Data listing
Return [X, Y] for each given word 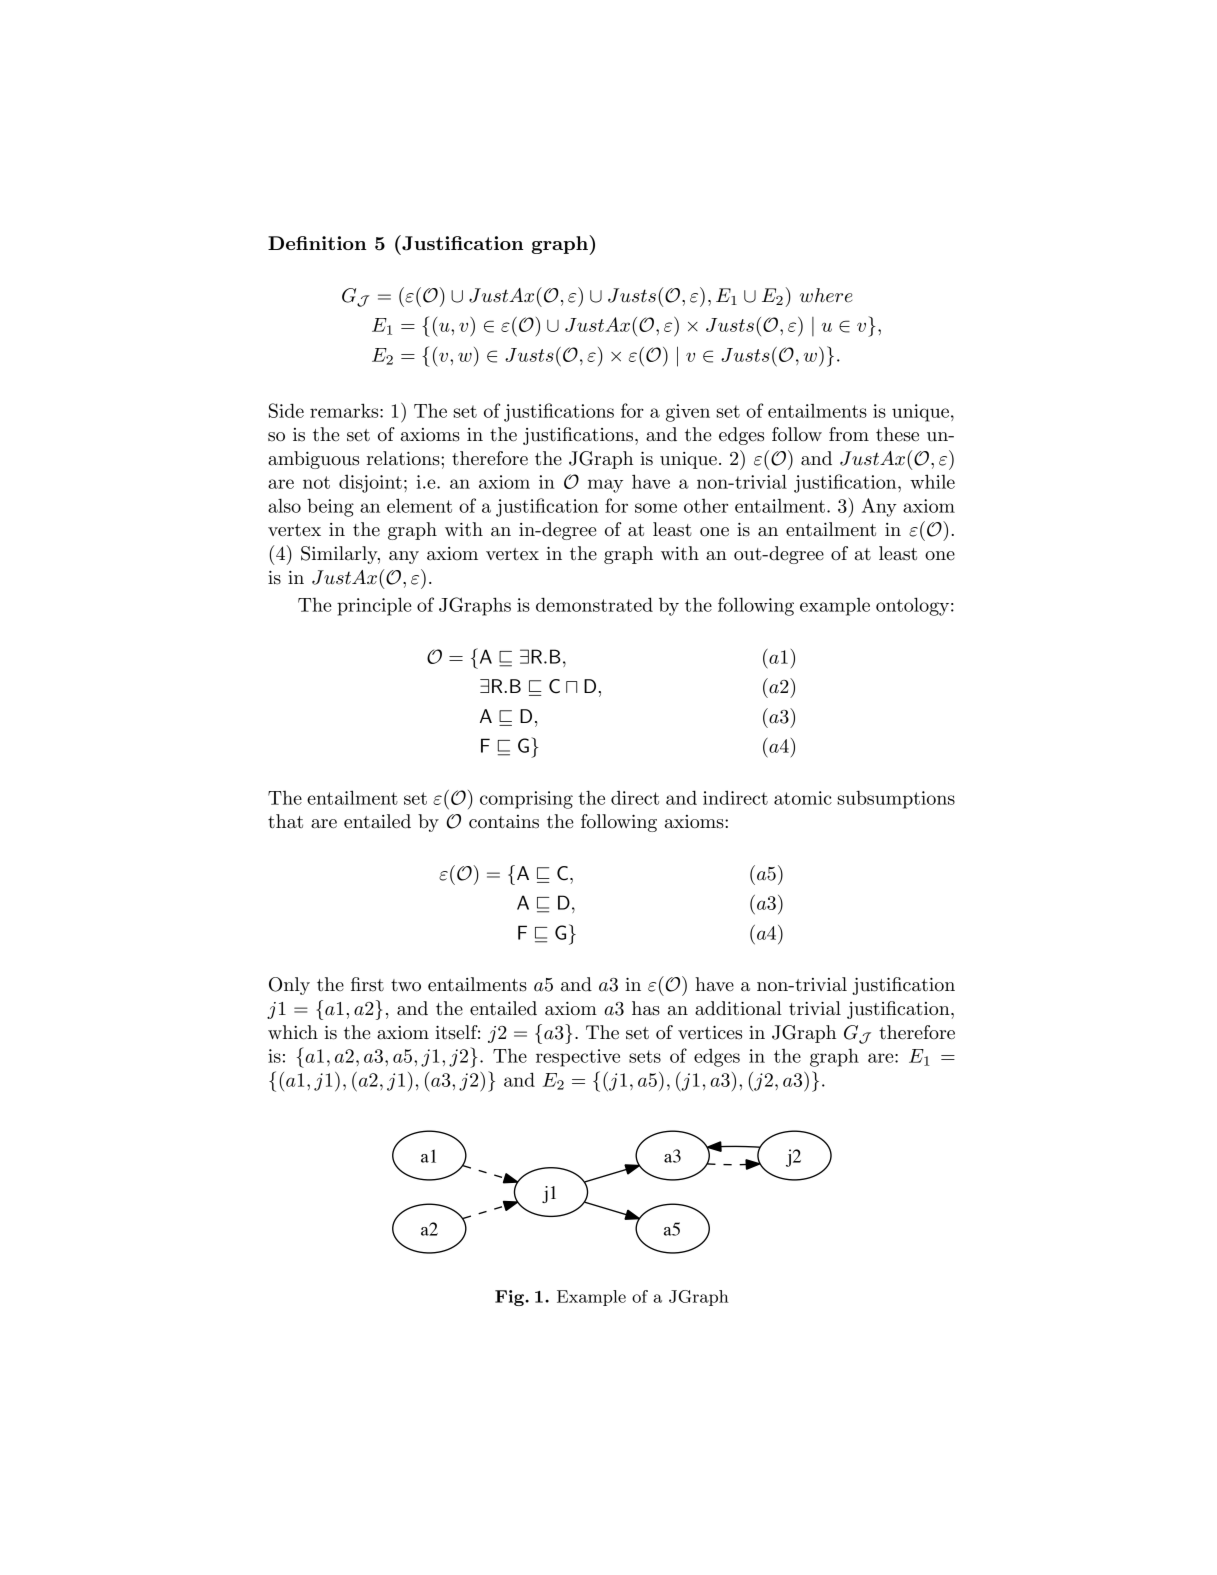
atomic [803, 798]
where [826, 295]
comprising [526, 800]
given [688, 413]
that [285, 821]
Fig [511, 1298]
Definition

Aim
Please repeat these lines with "comprising" swapped for "including" and nothing else changed. Leave out the pictures.

Answer in full
Return [X, Y] for each given word 
atomic [803, 798]
where [826, 295]
including [526, 800]
given [688, 413]
that [285, 821]
Fig [511, 1298]
Definition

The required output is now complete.